▶ _Given records_:
---

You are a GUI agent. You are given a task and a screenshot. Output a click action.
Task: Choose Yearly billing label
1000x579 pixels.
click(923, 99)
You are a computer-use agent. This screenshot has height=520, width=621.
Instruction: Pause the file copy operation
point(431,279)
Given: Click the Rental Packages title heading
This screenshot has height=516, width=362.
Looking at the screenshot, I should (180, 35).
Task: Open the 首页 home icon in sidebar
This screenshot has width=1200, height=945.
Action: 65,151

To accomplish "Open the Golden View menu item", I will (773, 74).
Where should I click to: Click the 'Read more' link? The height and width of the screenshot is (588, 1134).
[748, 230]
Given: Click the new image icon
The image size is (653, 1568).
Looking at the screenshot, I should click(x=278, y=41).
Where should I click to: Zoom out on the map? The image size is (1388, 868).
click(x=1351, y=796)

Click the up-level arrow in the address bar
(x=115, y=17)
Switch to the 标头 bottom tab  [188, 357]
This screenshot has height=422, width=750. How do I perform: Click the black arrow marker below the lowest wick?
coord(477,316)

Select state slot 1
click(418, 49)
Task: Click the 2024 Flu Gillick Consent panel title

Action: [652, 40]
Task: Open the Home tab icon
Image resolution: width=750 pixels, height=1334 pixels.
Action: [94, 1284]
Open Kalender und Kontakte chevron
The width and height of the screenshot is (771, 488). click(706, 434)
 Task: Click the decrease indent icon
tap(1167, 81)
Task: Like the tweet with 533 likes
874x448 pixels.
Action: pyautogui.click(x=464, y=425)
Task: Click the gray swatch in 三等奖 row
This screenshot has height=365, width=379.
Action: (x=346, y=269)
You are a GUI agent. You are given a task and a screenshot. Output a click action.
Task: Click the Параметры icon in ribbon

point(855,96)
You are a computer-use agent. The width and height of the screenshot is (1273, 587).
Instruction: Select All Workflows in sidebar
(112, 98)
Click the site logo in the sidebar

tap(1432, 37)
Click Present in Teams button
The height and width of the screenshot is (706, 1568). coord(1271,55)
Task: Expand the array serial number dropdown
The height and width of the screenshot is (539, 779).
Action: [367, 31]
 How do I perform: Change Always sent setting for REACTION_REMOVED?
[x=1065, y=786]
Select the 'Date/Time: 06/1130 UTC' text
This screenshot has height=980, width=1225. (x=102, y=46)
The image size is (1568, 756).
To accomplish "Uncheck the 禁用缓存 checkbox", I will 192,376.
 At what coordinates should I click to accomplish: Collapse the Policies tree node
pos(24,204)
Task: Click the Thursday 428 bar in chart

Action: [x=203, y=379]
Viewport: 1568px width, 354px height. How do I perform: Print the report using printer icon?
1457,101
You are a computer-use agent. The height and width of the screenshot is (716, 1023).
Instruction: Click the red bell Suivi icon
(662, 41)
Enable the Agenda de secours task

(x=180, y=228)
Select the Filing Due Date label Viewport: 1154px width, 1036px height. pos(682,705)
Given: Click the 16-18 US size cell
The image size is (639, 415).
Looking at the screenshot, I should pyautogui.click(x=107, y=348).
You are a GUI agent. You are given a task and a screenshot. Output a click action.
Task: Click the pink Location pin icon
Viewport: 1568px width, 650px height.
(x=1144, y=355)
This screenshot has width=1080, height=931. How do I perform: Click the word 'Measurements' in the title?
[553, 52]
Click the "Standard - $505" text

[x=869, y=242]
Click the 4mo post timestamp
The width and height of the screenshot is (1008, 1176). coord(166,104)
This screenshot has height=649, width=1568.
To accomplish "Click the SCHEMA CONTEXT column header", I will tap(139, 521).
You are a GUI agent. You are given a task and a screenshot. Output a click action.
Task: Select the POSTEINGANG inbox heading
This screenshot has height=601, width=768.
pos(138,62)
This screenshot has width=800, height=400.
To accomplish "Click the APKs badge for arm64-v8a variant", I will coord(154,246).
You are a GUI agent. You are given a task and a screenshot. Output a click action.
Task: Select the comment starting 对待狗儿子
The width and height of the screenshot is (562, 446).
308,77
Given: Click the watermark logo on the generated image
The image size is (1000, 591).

---

▶ _Aim of the task_: Quote, with nothing altered, all lines from the start of the entries to the line that carries "Given: Click the new image icon", inclusive.

▶ _Exercise answer_:
You are a GUI agent. You are given a task and a screenshot. Output a click action.
Task: Choose Yearly billing label
1000x579 pixels.
click(923, 99)
You are a computer-use agent. This screenshot has height=520, width=621.
Instruction: Pause the file copy operation
point(431,279)
Given: Click the Rental Packages title heading
This screenshot has height=516, width=362.
Looking at the screenshot, I should (180, 35).
Task: Open the 首页 home icon in sidebar
This screenshot has width=1200, height=945.
Action: 65,151

To accomplish "Open the Golden View menu item", I will (773, 74).
Where should I click to: Click the 'Read more' link? The height and width of the screenshot is (588, 1134).
[748, 230]
Given: Click the new image icon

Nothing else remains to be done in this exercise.